# DATA FOR REVIEW
------------------------------------------------

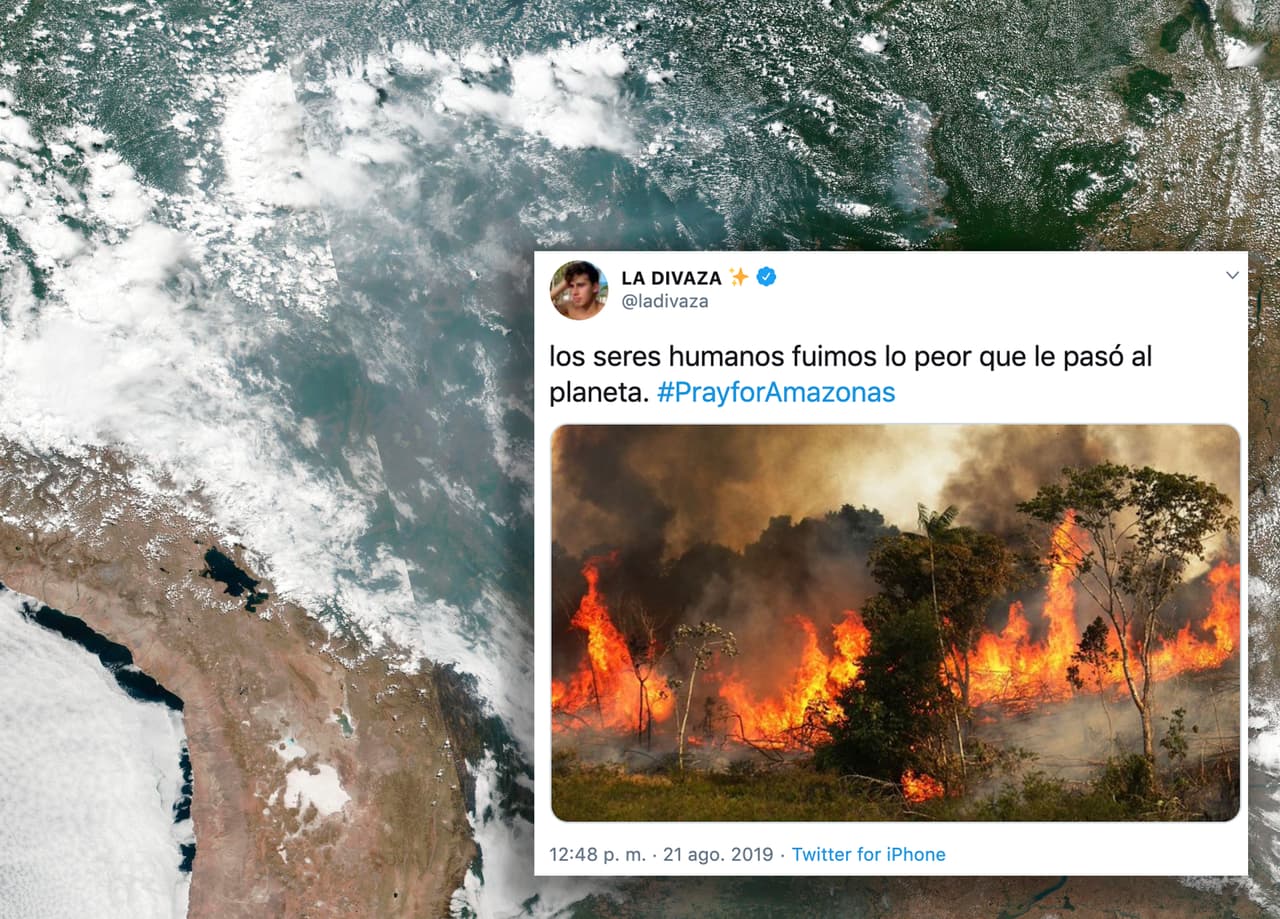The height and width of the screenshot is (919, 1280).
Task: Open the #PrayforAmazonas hashtag
Action: tap(776, 392)
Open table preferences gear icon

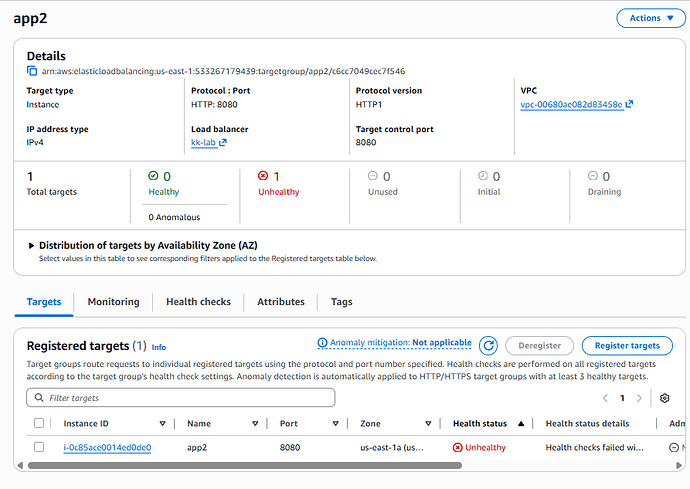[x=665, y=398]
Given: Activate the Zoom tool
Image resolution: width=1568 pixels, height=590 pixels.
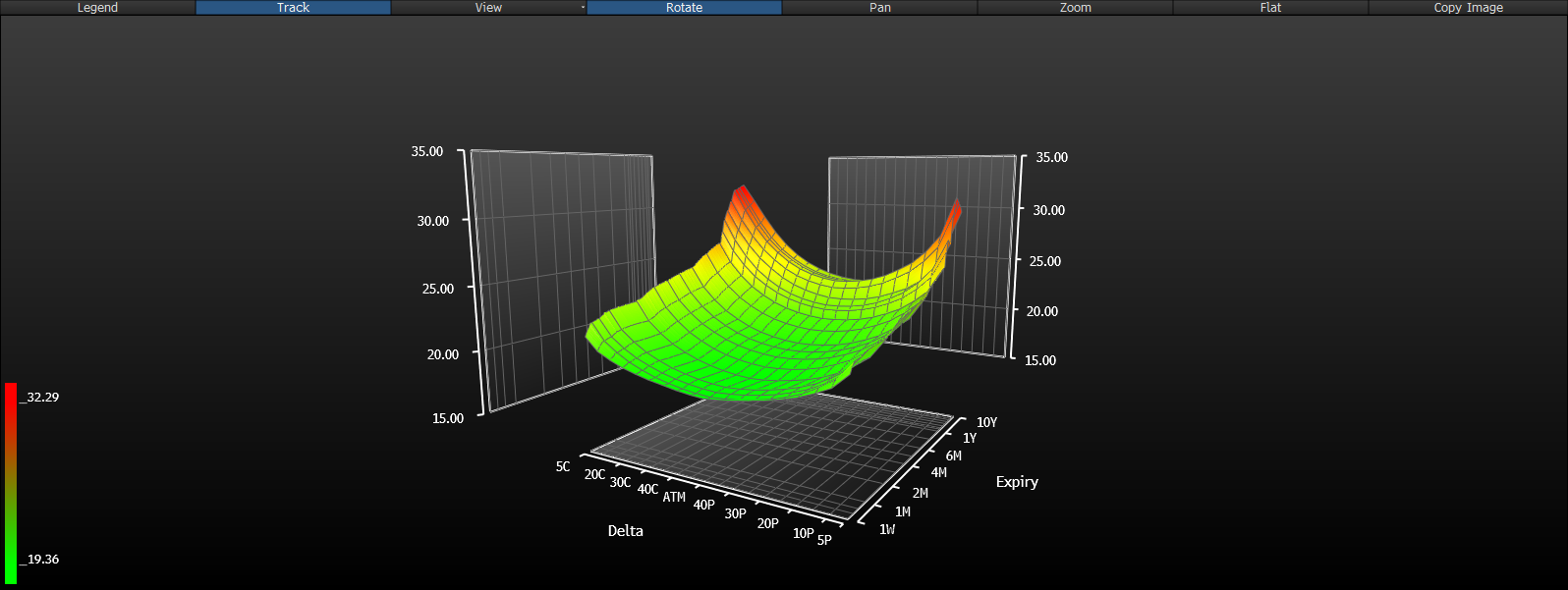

------------------------------------------------

# ACTION ITEM
Line by line, reproduce exactly the lines from the one containing "Given: Activate the Zoom tool" through the final line of the material, both included, leaving every picture out.

# THE ANSWER
Given: Activate the Zoom tool
Image resolution: width=1568 pixels, height=590 pixels.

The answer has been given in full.